List of tasks:
#1 In the email thread below about the GnuPG libraries, why would no executables other than gpg2 and its companions end up using the bundled libraries under Ben's proposal?
#2 Could you write what comes next in the email thread below about the GnuPG libraries, starting after its last line?

Document segment:

[Start]

On 2018-11-13 22:02:45, Ben Hutchings wrote:
> On Tue, 2018-11-13 at 12:31 -0500, Daniel Kahn Gillmor wrote:
>> On Mon 2018-11-12 15:16:39 -0500, Antoine Beaupré wrote:
>> 
>> >  * libgcrypt20 (part of GnuTLS, 1.6 -> 1.7)
>> 
>> libgcrypt is not a part of GnuTLS.  GnuTLS has used nettle instead of
>> gcrypt for years.  gcrypt is more properly "part of GnuPG" than anything
>> else.
>> 
>> basically, all of these libraries are gnupg libraries.
>> 
>> It's a little bit distressing that upstream's attempt to split them out
>> as distinct libraries (which i think was intended to make them more
>> useful to other consumers) might be a roadblock on the way to updating
>> GnuPG itself.
>> 
>> Ben's suggestion of shipping them in a non-default location ("vendor
>> bundling"?) sounds pretty dubious to me -- i wouldn't want to reason
>> about (let alone vouch for) the upgrade path from such a hybridized
>> variant of jessie to standard debian stretch myself.
>
> I was thinking that those libraries would be included in the same
> binary package as /usr/bin/gpg2 and other executables, which would all
> have a run-path set.  No-one should need to set LD_LIBRARY_PATH so no
> other executables would use those libraries, and the libraries would be
> removed when the executables that use them are removed or replaced.

[End]

Data section:
[Start]

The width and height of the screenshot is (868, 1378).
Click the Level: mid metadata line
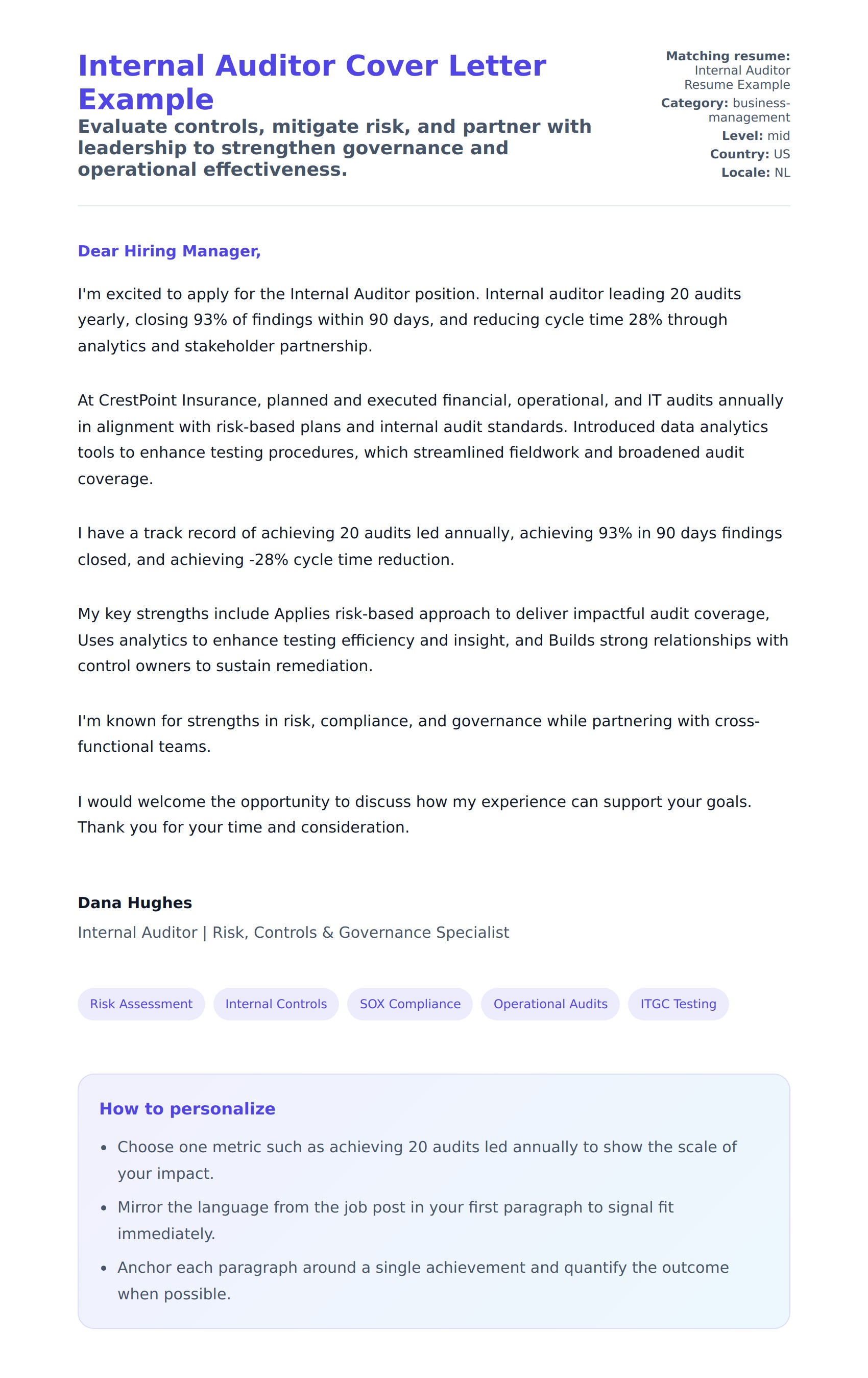click(755, 136)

[End]

Outputs by task:
#1 Those executables would have a run-path set, so no one would need to set LD_LIBRARY_PATH, and no other executables would load the bundled libraries.

#2
>
> Since gnupg2 actually spreads executables across multiple binary
> packages, I realise the libraries would have to be an additional binary
> package and that would remain after an upgrade.  But it would be
> harmless cruft that "apt autoremove" would deal with.
>
> (I assume that GnuPG 2.1 would be packaged as "gnupg2", replacing GnuPG
> 2.0 since that is no longer supported upstream.  If not then I do see a
> problem of how to make, say, gnupg2.1 in jessie upgrade to gnupg2 in
> stretch.  But that's independent of the library issue.)

I think this is overengineered. I still haven't heard exactly what the
problem would be with upgrading those libraries. They are present in
jessie-backports and presumably well tested. They are rarely directly
consumed by third-parties and mostly encapsulated behind GPGME, at least
that's my understanding. The SONAMEs don't change, so they should be
backwards compatible anyways.

Right?

Doing otherwise would be a massive change and would mean we would be
maintaining multiple copies of those four libraries in jessie, and in an
obscure location as well. I don't know how we would proceed to do this
as source packages anyways - would they all get merged into the gnupg2
source package?

In any case, I don't feel confident starting down that path and I'm
running out of time for the month, so I'll let others figure that out
for the next two weeks.

A.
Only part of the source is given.